- Text to read -
== == ==
Emergency protection order's
Emergency Protection Orders Explained.
An emergency protection order (E.P.O) is made under section 44 of the children's act 1989.
An E.P.O means that the local authorities believe that your children on the order must be removed because they are in immediate danger.
The local authority usually have to give parents one day’s notice of their application for an emergency protection order. However, in rare, very serious cases they don’t have to give any notice, for example, if there’s been a threat to kill the child or if there’s a strong risk that the parent will run away with the child. If they make the application with no notice, a copy of the application and the order must be given or sent to (served on) the parents within 48 hours.
If you get a notice of an application for an emergency protection order or a copy of the order once it has been made, get legal advice from a specialist solicitor straight away do not wait. They offer emergency services and legal aid should be available for this type of case. Unless it’s an application made without notice, you have the right to go to the hearing and question the local authority about the need for an emergency protection order. It’s usually best to be legally represented at these application
The local authority must return the child to the parent as soon as it appears safe to do so. They must review the case every day to make sure the parents and child are not separated for longer than is needed. However, an emergency protection order can last for up to eight days. And it can be extended by a further seven days (that is 15 days in all), if the local authority have applied for it and they go back to the court for permission to extend the order. The court may do this if they have a good reason to believe that the child is likely to suffer significant harm if the order isn’t extended.
While the emergency protection order is in force, the local authority may decide to begin care proceedings. They may then apply for an interim care order or supervision order.
whilst the emergency protection order is in force the local authorities must allow the children reasonable contact with their parents.
How long can an emergency protection order last.
• The initial emergency protection order only runs on a timescale of 8 days.
== == ==
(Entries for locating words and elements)
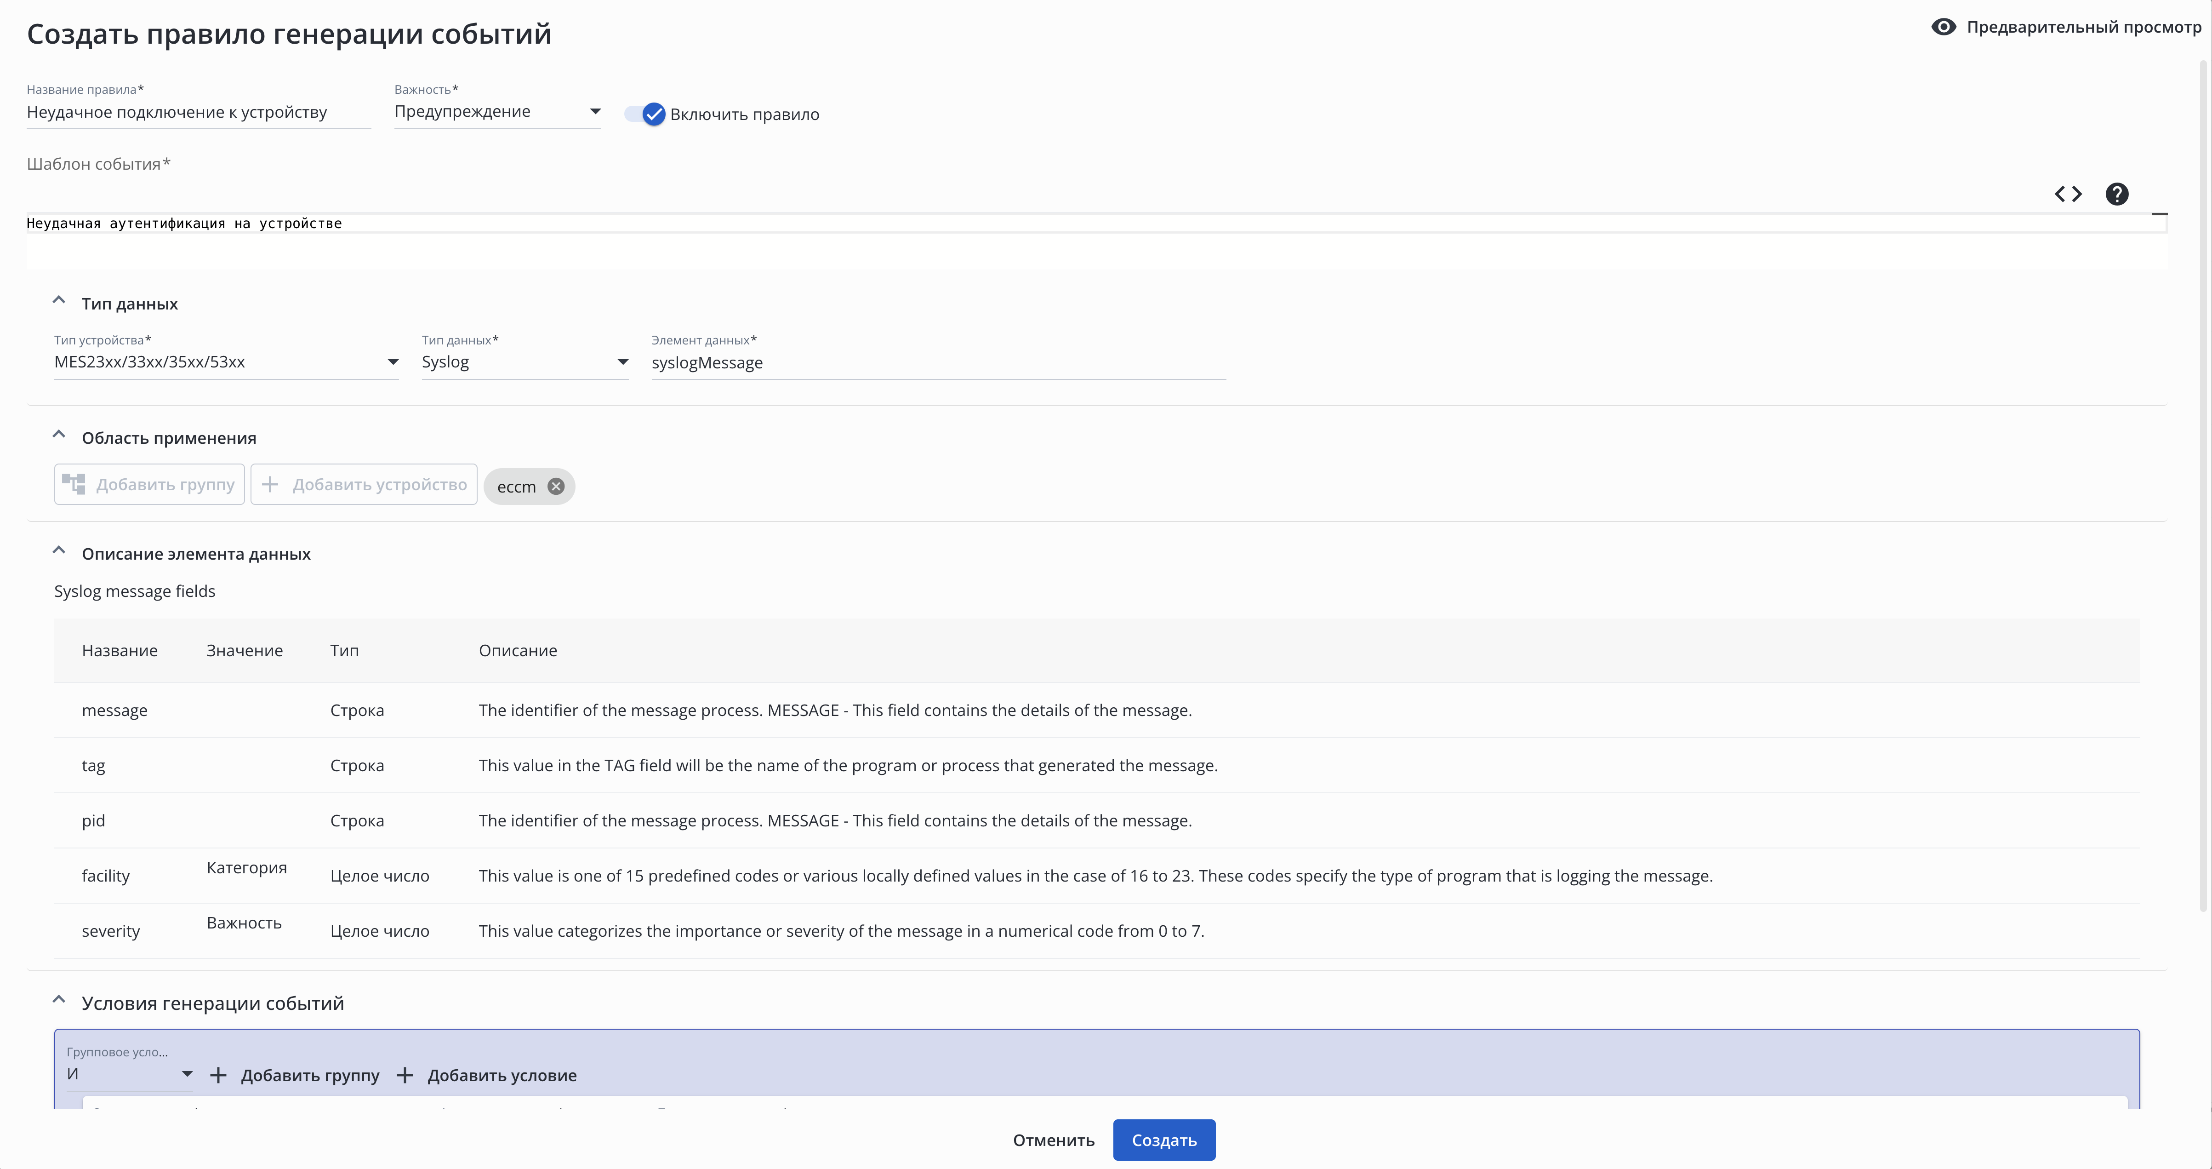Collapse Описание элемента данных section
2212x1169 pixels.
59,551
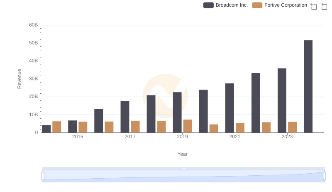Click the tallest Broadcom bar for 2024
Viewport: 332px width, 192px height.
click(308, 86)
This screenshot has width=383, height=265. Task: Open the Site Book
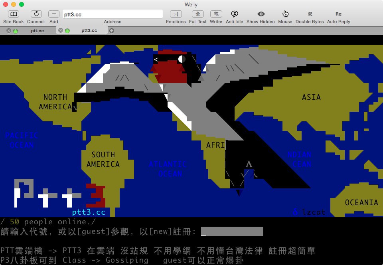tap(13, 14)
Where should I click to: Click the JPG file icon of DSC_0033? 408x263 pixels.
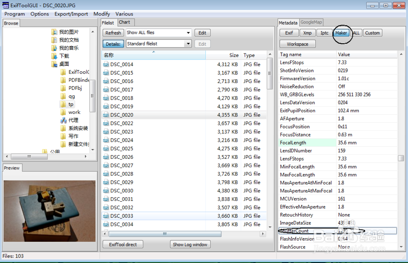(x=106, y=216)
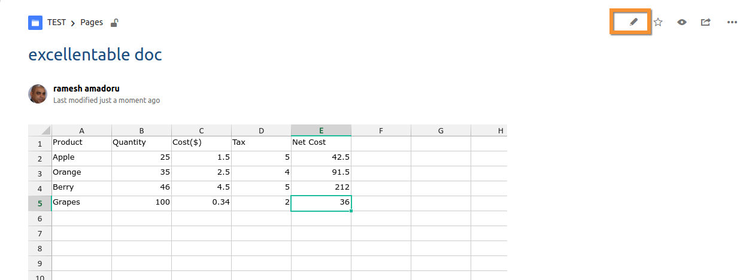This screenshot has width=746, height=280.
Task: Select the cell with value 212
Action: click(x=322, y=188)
== == ==
- Task to carry out -
Extract the stretch of the text on emergency protection orders from "An emergency protection order (E.P.O)" through "in immediate danger.". The material has no connection to the text about emergency protection orders.

- Solution to this problem -
An emergency protection order (E.P.O) is made under section 44 of the children's act 1989.
An E.P.O means that the local authorities believe that your children on the order must be removed because they are in immediate danger.